-- Start DATASET ENTRIES --
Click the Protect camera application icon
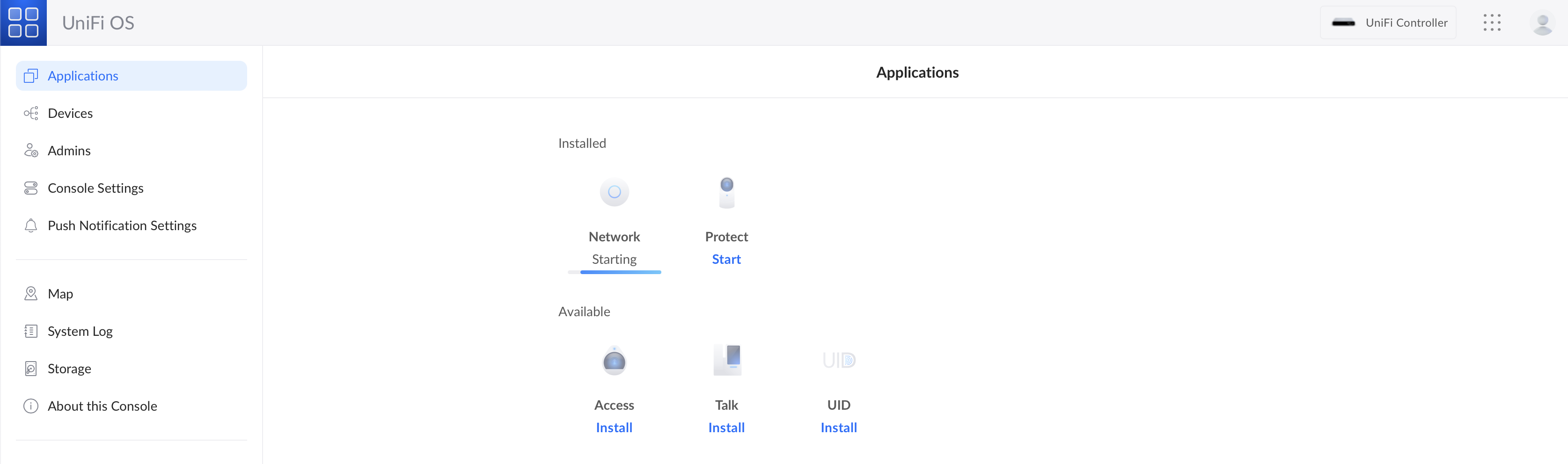(726, 192)
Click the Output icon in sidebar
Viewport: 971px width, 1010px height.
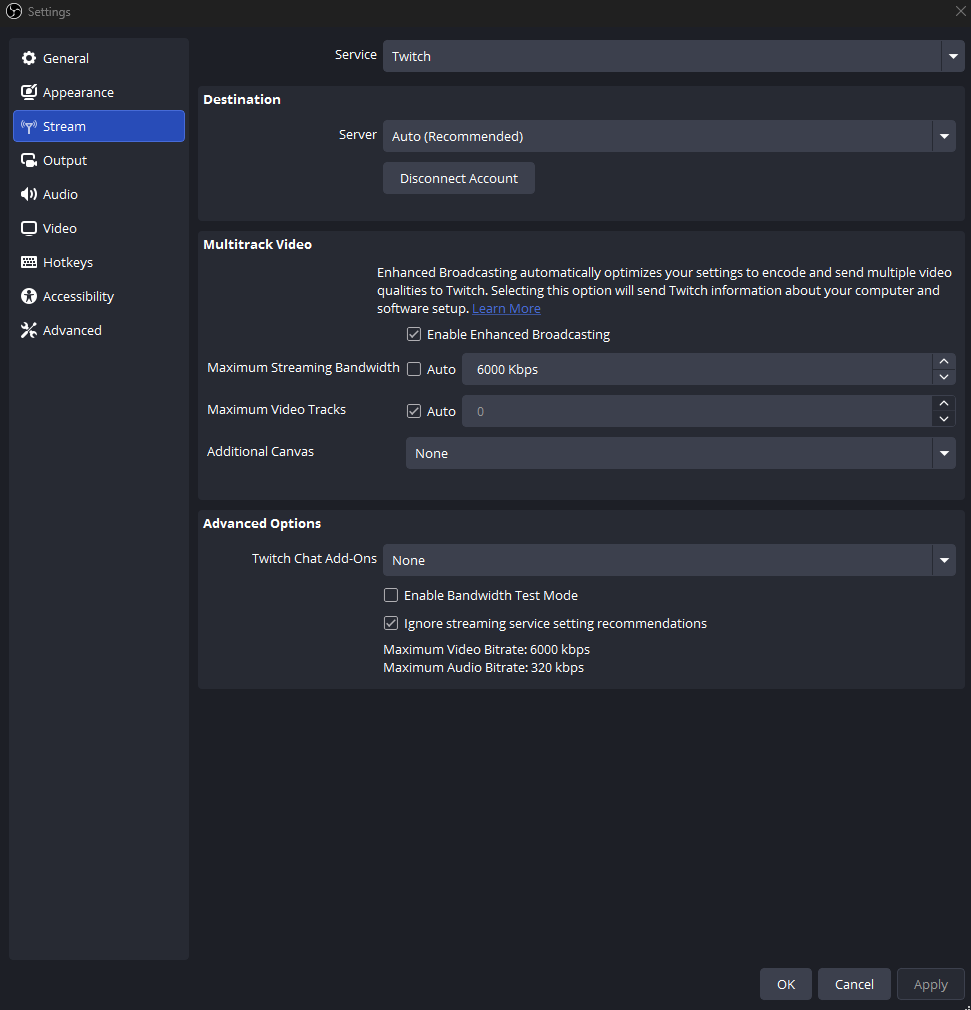point(29,160)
-- End DATASET ENTRIES --
> **SHORT EXERCISE**
Recast the rows from the line with "Click the Output icon in sidebar" through the end of the rows as a two-column CSV with the columns text and location. Give one line for each row, put each value in quotes with line breaks turned into spaces, and leave the pictures out.

> **EXERCISE OUTPUT**
text,location
"Click the Output icon in sidebar Viewport: 971px width, 1010px height.","point(29,160)"